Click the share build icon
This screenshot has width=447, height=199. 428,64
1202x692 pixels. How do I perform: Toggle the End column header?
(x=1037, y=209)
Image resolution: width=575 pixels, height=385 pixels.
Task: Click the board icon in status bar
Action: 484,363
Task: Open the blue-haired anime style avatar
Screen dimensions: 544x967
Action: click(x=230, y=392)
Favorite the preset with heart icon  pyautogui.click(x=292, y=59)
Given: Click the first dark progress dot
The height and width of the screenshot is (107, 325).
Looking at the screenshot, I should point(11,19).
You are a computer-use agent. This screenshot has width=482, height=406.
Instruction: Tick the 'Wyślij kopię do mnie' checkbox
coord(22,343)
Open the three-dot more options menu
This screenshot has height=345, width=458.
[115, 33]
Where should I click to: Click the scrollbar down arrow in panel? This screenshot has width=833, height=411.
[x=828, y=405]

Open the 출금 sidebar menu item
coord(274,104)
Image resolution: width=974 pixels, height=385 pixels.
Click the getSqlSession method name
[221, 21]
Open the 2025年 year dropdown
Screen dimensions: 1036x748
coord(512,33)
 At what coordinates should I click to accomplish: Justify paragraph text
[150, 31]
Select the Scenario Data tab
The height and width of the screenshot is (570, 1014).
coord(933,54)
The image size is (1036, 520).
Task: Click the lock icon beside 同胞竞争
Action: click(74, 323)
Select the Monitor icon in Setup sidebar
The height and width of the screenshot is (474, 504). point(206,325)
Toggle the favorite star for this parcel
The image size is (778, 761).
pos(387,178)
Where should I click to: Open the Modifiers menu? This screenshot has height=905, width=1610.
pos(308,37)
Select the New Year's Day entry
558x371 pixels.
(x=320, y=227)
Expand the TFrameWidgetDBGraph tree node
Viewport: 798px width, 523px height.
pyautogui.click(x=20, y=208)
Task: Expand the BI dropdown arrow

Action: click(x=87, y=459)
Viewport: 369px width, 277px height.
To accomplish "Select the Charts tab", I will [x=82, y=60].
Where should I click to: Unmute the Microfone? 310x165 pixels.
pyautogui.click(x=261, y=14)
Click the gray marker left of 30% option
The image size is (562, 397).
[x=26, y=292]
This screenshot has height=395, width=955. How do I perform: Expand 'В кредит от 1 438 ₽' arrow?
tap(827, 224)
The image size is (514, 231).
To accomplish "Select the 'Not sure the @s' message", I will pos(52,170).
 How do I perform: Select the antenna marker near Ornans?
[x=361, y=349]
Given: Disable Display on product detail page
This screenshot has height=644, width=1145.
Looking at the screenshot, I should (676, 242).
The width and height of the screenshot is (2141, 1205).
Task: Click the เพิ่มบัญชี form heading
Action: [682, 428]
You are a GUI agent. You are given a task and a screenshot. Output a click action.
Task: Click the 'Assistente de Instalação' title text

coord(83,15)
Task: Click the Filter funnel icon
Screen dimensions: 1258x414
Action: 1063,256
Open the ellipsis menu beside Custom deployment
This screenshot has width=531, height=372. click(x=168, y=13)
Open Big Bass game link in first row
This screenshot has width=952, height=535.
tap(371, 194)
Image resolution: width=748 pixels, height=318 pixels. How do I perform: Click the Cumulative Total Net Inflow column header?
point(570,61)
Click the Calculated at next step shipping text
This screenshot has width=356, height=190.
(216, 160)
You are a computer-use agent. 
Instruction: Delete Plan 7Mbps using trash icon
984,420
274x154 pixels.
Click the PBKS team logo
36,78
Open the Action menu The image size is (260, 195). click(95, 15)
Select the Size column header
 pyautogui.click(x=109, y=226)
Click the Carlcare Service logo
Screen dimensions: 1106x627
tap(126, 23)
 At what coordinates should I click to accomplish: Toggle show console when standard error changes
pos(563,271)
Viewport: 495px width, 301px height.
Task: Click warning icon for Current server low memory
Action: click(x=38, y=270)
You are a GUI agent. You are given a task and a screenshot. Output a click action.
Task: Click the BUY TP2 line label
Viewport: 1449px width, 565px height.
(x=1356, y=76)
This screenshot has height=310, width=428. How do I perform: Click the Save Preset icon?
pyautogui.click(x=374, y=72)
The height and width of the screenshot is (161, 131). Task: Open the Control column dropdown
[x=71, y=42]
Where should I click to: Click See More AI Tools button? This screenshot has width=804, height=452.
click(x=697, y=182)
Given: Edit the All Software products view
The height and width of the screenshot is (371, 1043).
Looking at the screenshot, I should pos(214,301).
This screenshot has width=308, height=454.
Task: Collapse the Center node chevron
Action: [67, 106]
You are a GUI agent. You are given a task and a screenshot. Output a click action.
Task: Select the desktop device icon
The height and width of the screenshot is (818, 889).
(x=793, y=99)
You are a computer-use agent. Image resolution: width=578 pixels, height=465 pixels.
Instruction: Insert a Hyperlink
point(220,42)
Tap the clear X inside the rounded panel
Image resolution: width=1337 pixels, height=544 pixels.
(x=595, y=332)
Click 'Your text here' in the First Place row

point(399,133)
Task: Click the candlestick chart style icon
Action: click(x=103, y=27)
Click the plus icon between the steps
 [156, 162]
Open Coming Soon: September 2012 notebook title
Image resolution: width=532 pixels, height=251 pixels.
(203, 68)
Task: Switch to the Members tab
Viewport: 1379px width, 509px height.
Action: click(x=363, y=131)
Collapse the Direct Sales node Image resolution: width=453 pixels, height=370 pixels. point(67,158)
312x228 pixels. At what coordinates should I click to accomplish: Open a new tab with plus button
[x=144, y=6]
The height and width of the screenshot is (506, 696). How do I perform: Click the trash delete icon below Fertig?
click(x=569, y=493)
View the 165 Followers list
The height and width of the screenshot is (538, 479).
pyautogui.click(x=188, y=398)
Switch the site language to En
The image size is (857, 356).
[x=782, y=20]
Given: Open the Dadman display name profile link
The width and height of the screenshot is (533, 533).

» WORK TO COMPLETE: What you return must match, line for line, the data from the line containing "Tap the clear X inside the rounded panel" to its end, both ends included.

» ANSWER TO THIS TASK:
Tap the clear X inside the rounded panel
Image resolution: width=1337 pixels, height=544 pixels.
(x=595, y=332)
Click 'Your text here' in the First Place row

point(399,133)
Task: Click the candlestick chart style icon
Action: click(x=103, y=27)
Click the plus icon between the steps
 [156, 162]
Open Coming Soon: September 2012 notebook title
Image resolution: width=532 pixels, height=251 pixels.
(203, 68)
Task: Switch to the Members tab
Viewport: 1379px width, 509px height.
Action: click(x=363, y=131)
Collapse the Direct Sales node Image resolution: width=453 pixels, height=370 pixels. point(67,158)
312x228 pixels. At what coordinates should I click to accomplish: Open a new tab with plus button
[x=144, y=6]
The height and width of the screenshot is (506, 696). How do I perform: Click the trash delete icon below Fertig?
click(x=569, y=493)
View the 165 Followers list
The height and width of the screenshot is (538, 479).
pyautogui.click(x=188, y=398)
Switch the site language to En
The image size is (857, 356).
[x=782, y=20]
Given: Open the Dadman display name profile link
The width and height of the screenshot is (533, 533).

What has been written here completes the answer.